> [About this task] In your copy, leave out the pictures and output only the lines from the one holding "1371x896 pixels." through the end of the data below, exactly.
-------- Source data --------
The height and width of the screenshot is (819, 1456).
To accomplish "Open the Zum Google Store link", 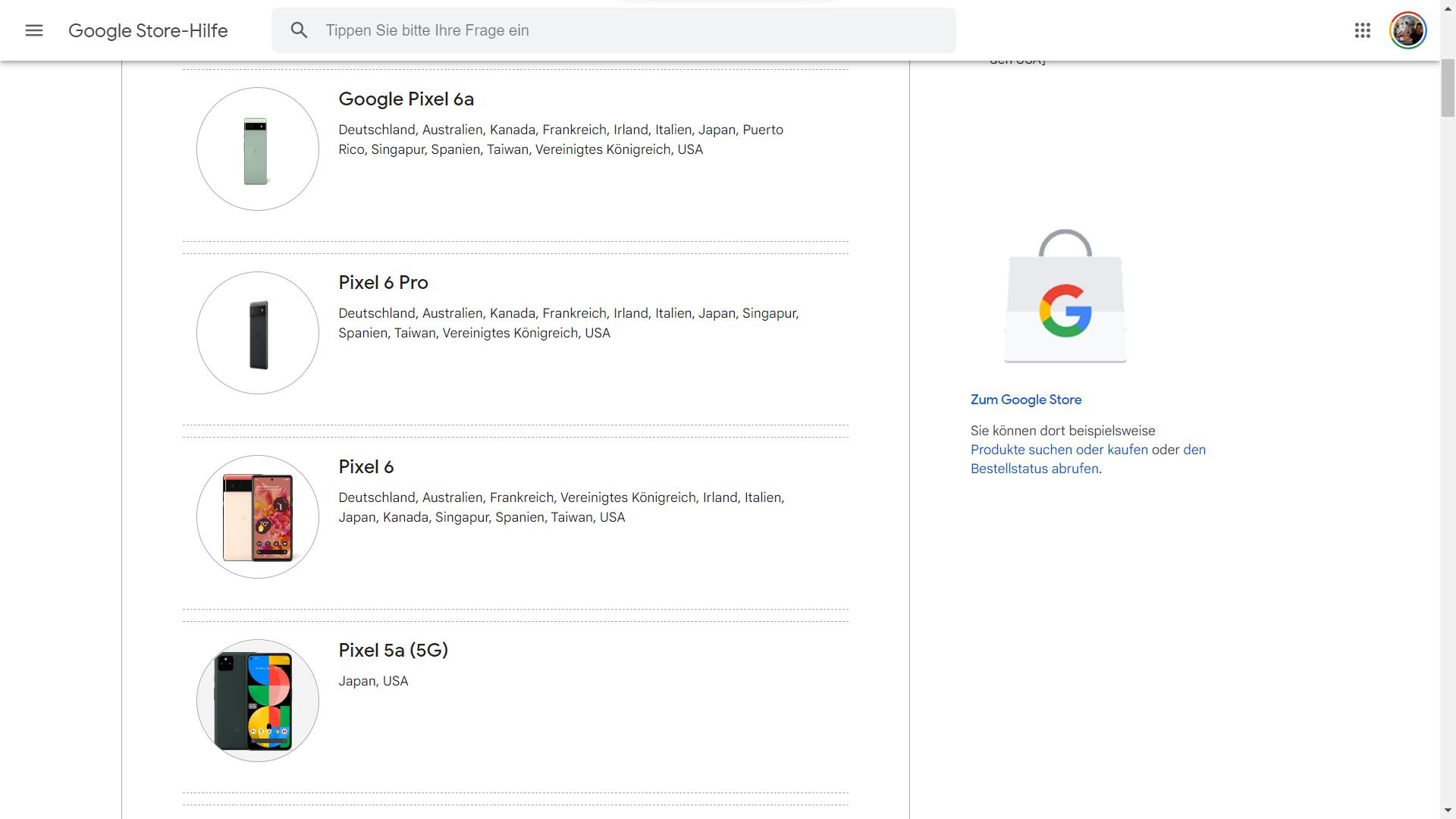I will click(1025, 400).
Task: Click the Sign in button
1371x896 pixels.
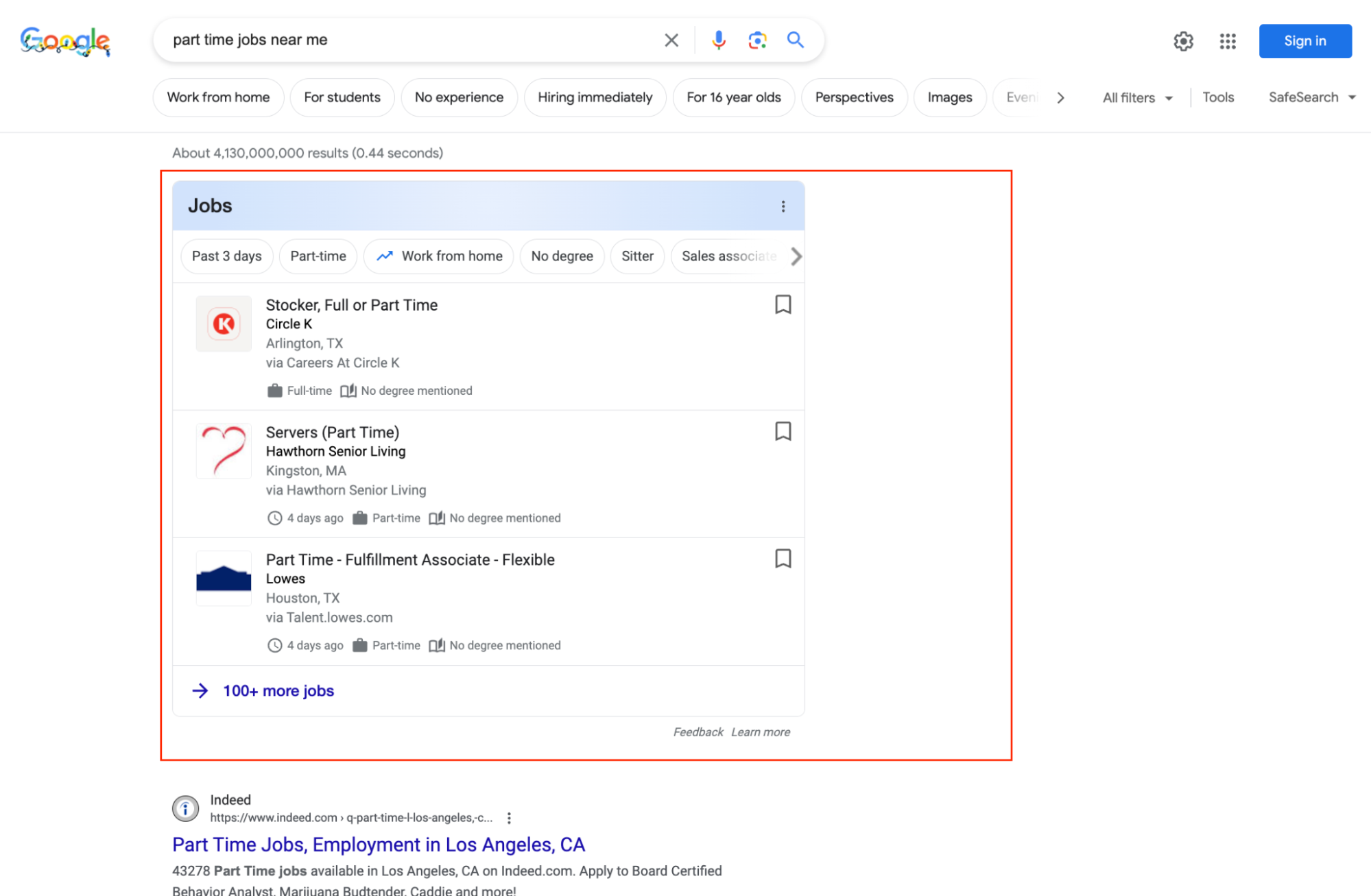Action: [1304, 41]
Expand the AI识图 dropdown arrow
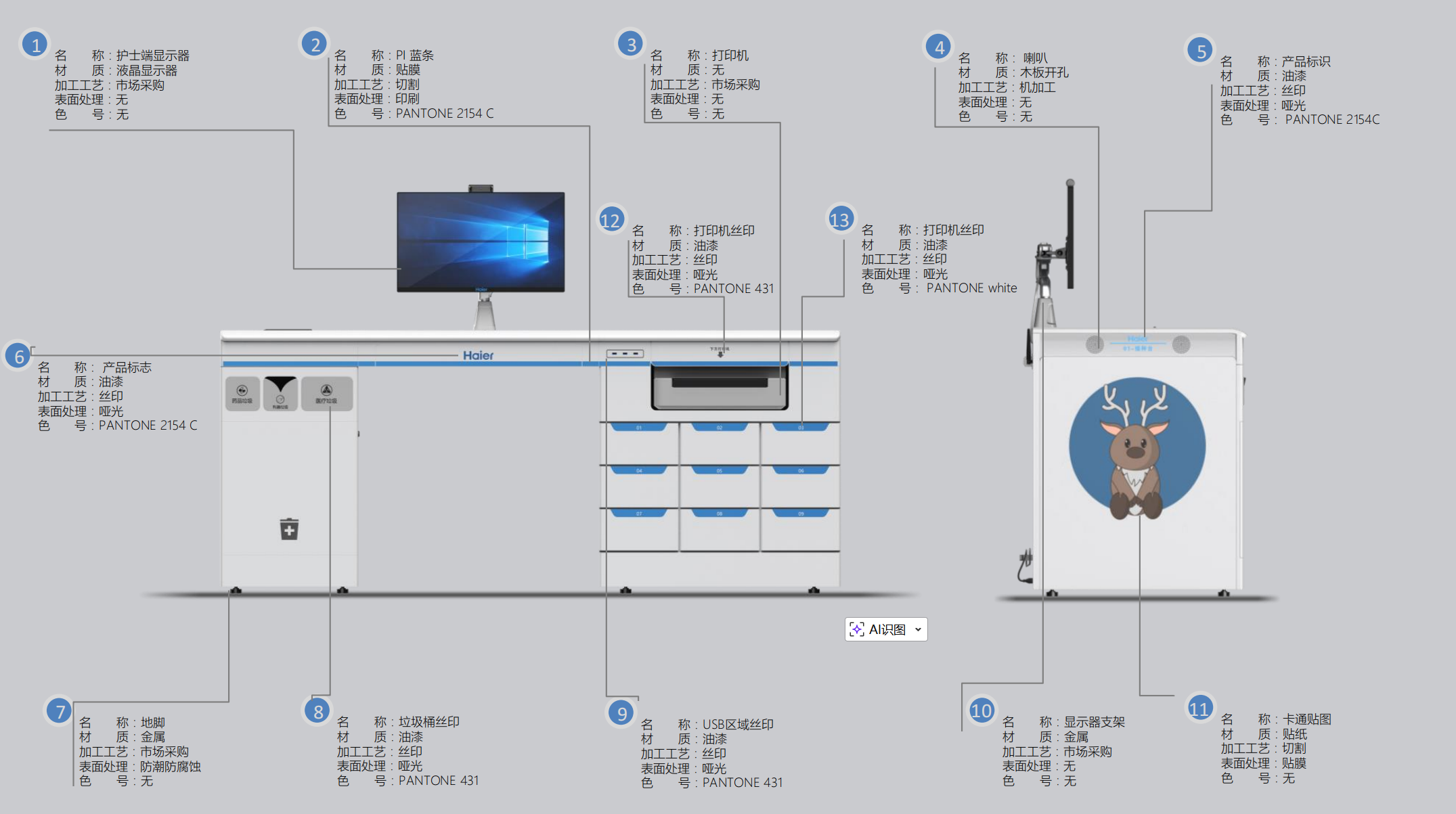 pyautogui.click(x=918, y=629)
--------
> [Task result]
1371x896 pixels.
Action: [1304, 41]
Expand the AI识图 dropdown arrow
 pyautogui.click(x=918, y=629)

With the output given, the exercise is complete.